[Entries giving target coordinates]
— begin —

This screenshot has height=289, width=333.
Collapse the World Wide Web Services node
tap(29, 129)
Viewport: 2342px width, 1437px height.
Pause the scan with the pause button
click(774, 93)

— end —

(Problem details) Quote every line of the items above verbatim, in the order they appear.

(Correct output)
This screenshot has height=289, width=333.
Collapse the World Wide Web Services node
tap(29, 129)
Viewport: 2342px width, 1437px height.
Pause the scan with the pause button
click(774, 93)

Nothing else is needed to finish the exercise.